Search code examples
c++iostdoutcoutfmt

How to speed up character output?


I want to make this for loop run faster by optimizing the I/O:

for ( int row = 0; row < Y_AxisLen; ++row )
{
    for ( int col = 0; col < X_AxisLen; ++col )
    {
        std::cout << characterMatrix[ row ][ col ];
    }
}

std::vector< std::vector<char> > characterMatrix; is a matrix and I need to print it out. Is printing one char at a time bad for performance? Also, should I use the {fmt} library instead of std::cout?

Will this work faster?

std::array<char, X_AxisLen> rowStr { };

for ( int row = 0; row < Y_AxisLen; ++row )
{
    for ( int col = 0; col < X_AxisLen; ++col )
    {
        rowStr[ col ] = characterMatrix[ row ][ col ];
    }

    std::cout << rowStr.data( );
    // fmt::print( "{}", rowStr.data( ) ); // Or using this one.

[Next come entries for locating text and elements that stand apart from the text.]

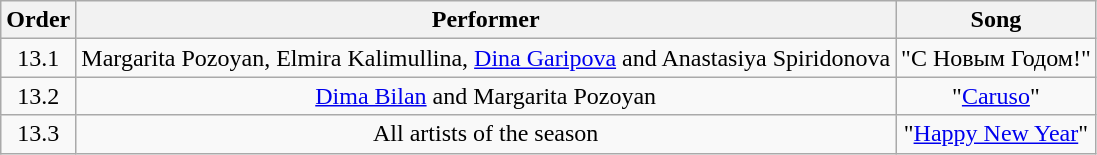
"Happy New Year" (996, 134)
Performer (486, 20)
Dima Bilan and Margarita Pozoyan (486, 96)
13.1 (38, 58)
Order (38, 20)
Margarita Pozoyan, Elmira Kalimullina, Dina Garipova and Anastasiya Spiridonova (486, 58)
13.2 (38, 96)
13.3 (38, 134)
"Caruso" (996, 96)
Song (996, 20)
"С Новым Годом!" (996, 58)
All artists of the season (486, 134)
From the cell containing the given text, extract its center point as [X, Y] coordinate. 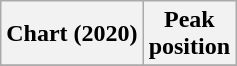
Chart (2020) [72, 34]
Peakposition [189, 34]
Return the [X, Y] coordinate for the center point of the cell that contains the specified text.  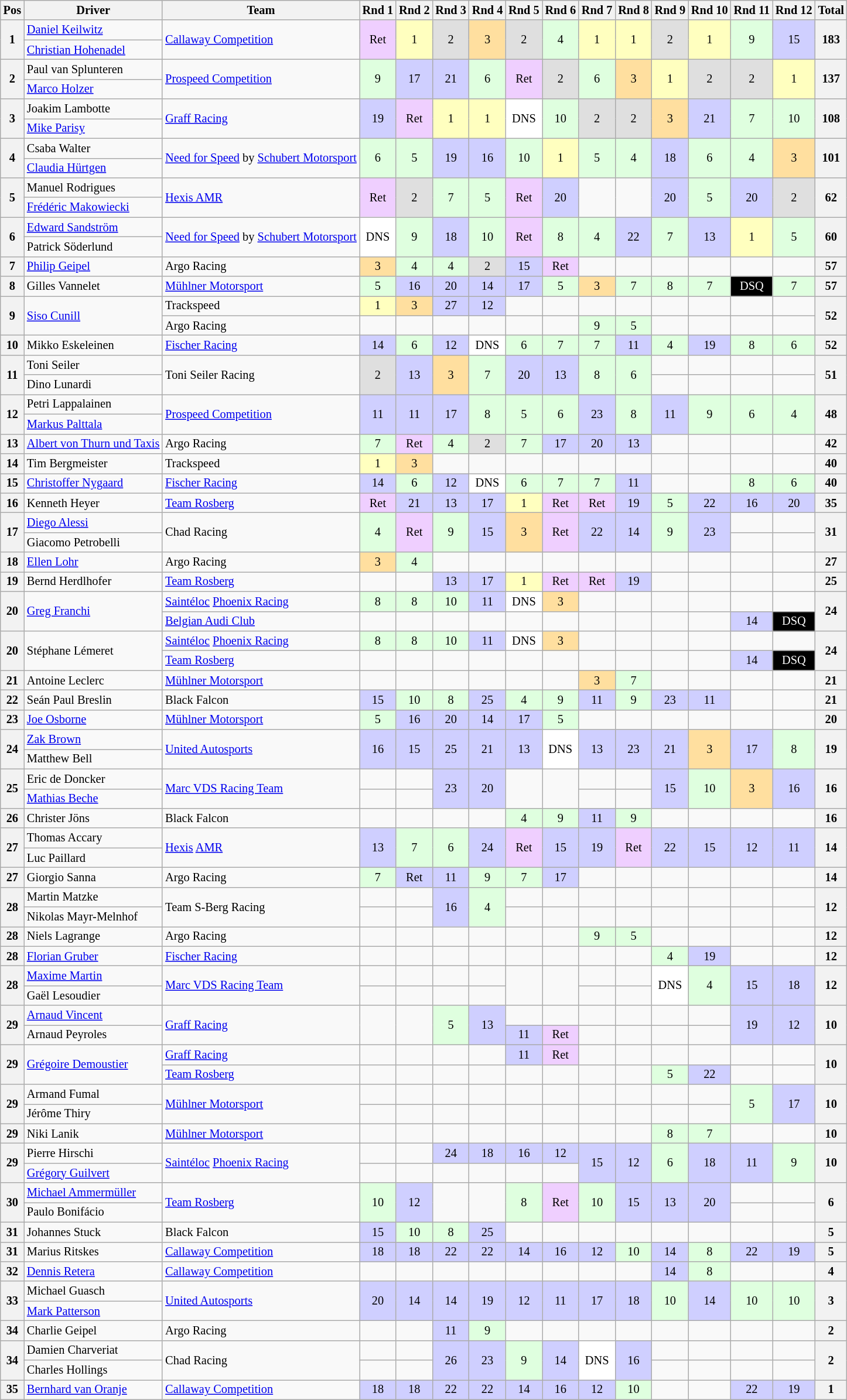
Paulo Bonifácio [93, 1213]
Pierre Hirschi [93, 1153]
Paul van Splunteren [93, 69]
Grégoire Demoustier [93, 1065]
Christian Hohenadel [93, 50]
Niels Lagrange [93, 937]
Markus Palttala [93, 424]
Eric de Doncker [93, 779]
Mike Parisy [93, 128]
Michael Guasch [93, 1292]
Rnd 7 [597, 10]
Charles Hollings [93, 1371]
Team [261, 10]
Mark Patterson [93, 1312]
Greg Franchi [93, 612]
Luc Paillard [93, 858]
60 [831, 237]
Patrick Söderlund [93, 247]
Rnd 2 [414, 10]
62 [831, 197]
32 [12, 1272]
Toni Seiler Racing [261, 375]
Kenneth Heyer [93, 503]
Claudia Hürtgen [93, 168]
33 [12, 1302]
137 [831, 78]
Florian Gruber [93, 957]
Maxime Martin [93, 976]
Diego Alessi [93, 522]
Johannes Stuck [93, 1232]
Toni Seiler [93, 365]
Rnd 3 [450, 10]
Rnd 9 [670, 10]
Gilles Vannelet [93, 286]
Joe Osborne [93, 720]
Mikko Eskeleinen [93, 345]
Antoine Leclerc [93, 681]
Joakim Lambotte [93, 109]
Rnd 1 [378, 10]
Jérôme Thiry [93, 1114]
Giorgio Sanna [93, 877]
Zak Brown [93, 740]
108 [831, 118]
Pos [12, 10]
Armand Fumal [93, 1094]
Bernhard van Oranje [93, 1390]
Marius Ritskes [93, 1252]
Thomas Accary [93, 838]
Manuel Rodrigues [93, 187]
Albert von Thurn und Taxis [93, 444]
48 [831, 414]
Giacomo Petrobelli [93, 542]
Damien Charveriat [93, 1351]
Tim Bergmeister [93, 463]
Frédéric Makowiecki [93, 207]
51 [831, 375]
Martin Matzke [93, 897]
Rnd 6 [561, 10]
101 [831, 158]
Rnd 4 [487, 10]
Niki Lanik [93, 1134]
Total [831, 10]
Marco Holzer [93, 89]
Ellen Lohr [93, 562]
Grégory Guilvert [93, 1173]
Rnd 12 [794, 10]
Matthew Bell [93, 759]
Dino Lunardi [93, 385]
30 [12, 1203]
Edward Sandström [93, 227]
Driver [93, 10]
Siso Cunill [93, 315]
183 [831, 40]
Csaba Walter [93, 148]
Arnaud Peyroles [93, 1035]
Gaël Lesoudier [93, 996]
Team S-Berg Racing [261, 907]
Christer Jöns [93, 818]
Christoffer Nygaard [93, 483]
Bernd Herdlhofer [93, 582]
Stéphane Lémeret [93, 650]
Daniel Keilwitz [93, 30]
42 [831, 444]
Dennis Retera [93, 1272]
Philip Geipel [93, 267]
Nikolas Mayr-Melnhof [93, 917]
Rnd 10 [710, 10]
Charlie Geipel [93, 1331]
Mathias Beche [93, 799]
Belgian Audi Club [261, 621]
Seán Paul Breslin [93, 700]
Rnd 8 [633, 10]
Rnd 5 [524, 10]
Petri Lappalainen [93, 404]
Rnd 11 [752, 10]
Arnaud Vincent [93, 1016]
Michael Ammermüller [93, 1193]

But will this even work?
}

Solution

  • You can write the whole row in one go and use fmt::print for better performance:

    #include <fmt/core.h>
    
    #include <vector>
    
    int main() {
      auto X_AxisLen = 10000u;
      auto Y_AxisLen = 10000u;
      auto characterMatrix =
          std::vector<std::vector<char>>(X_AxisLen, std::vector<char>(Y_AxisLen));
      for (int i = 0; i < Y_AxisLen; ++i) {
        const auto& row = characterMatrix[i];
        fmt::print("{}", std::string_view(row.data(), row.size()));
      }
    }
    
    % c++ test.cc -O3 -DNDEBUG -std=c++17 -I include src/format.cc -o test-fmt
    % time ./test-fmt > /dev/null
    ./test-fmt > /dev/null  0.03s user 0.04s system 52% cpu 0.135 total
    

    For comparison, this is ~30 times (not percent) faster than using cout and writing character by character:

    #include <iostream>
    #include <vector>
    
    int main() {
      auto X_AxisLen = 10000u;
      auto Y_AxisLen = 10000u;
      auto characterMatrix =
          std::vector<std::vector<char>>(X_AxisLen, std::vector<char>(Y_AxisLen));
      for (int row = 0; row < Y_AxisLen; ++row) {
        for (int col = 0; col < X_AxisLen; ++col) {
          std::cout << characterMatrix[row][col];
        }
      }
    }
    
    % c++ test.cc -O3 -DNDEBUG -std=c++17 -I include src/format.cc -o test-cout
    % time ./test-cout > /dev/null
    ./test-cout > /dev/null  4.30s user 0.08s system 95% cpu 4.581 total
    

    This example is a bit artificial, in real world the difference may not be as dramatic particularly if you turn off sync with stdio. However, the {fmt} result can also be improved by using format string compilation and the unsynchronized API (if you are writing to a file).